On Tuesday 02 May 2006 6:11 am, Damon Register wrote:
S Glasoe wrote:
Don't bother. Unless you can actually prove a problem with IRQ sharing, it doesn't matter. That is why you see the longer PCI hardware ID in which
That might be hard to do but in my experience (I admit it is limited) it was and still is something worth investigating
Depends on the age and version of the hardware and software being used. Systems made since about 2000 or so typically won't have IRQ sharing issues.
Pre-1999/2000, the older systems at that time needed correct IRQ settings and usually would not share IRQs. That is really old-school these days. You may run into this on pre-400-500 MHz systems but it is less of an issue,
That may be true but I believe it hasn't gone away entirely and must still be considered.
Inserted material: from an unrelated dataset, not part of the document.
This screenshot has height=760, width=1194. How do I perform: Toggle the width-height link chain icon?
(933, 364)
I just ran into an IRQ sharing problem with a SBS ARINC 429 card that would not work when sharing an interrupt and even the vendor admitted their card didn't like sharing.
Ah, the exception to my generalizations. Yes _if_ a specific add-in card is designed that _it_ shouldn't or can't share IRQs then that will be difficult to reconcile in today's systems. I'm guessing here but that card is probably fairly low in sales volume and its for specialized communications that may need almost real-time processing or has to get through no matter what.
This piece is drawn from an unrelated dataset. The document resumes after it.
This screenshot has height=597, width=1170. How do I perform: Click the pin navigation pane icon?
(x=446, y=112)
especially in Linux, because the PCI routines are much better about uniquely identifying each piece of hardware.
The SBS product is for Windows and it is a shame they don't have a Linux version so I could see how that IRQ problem does with Linux. If there was a Linux version, do you believe that it might actually behave differently and perhaps even tolerate IRQ sharing?
I doubt it, based on the what this card is designed to do. They are probably building to the most common denominator their customers have for these cards: a Windows PC. They probably have the talent to do a non-OS specific version but most likely they don't have the budget to do it. Testing for bullet-proof operations in one OS (and several versions of that OS) probably uses up tons of resources and gets their bean counters mighty nervous. If this is the same ARINC I worked with in the early '90s then I can understand why they want a dedicated IRQ for this type of communication board. It has to work and can't be interrupted. The communication has to go through.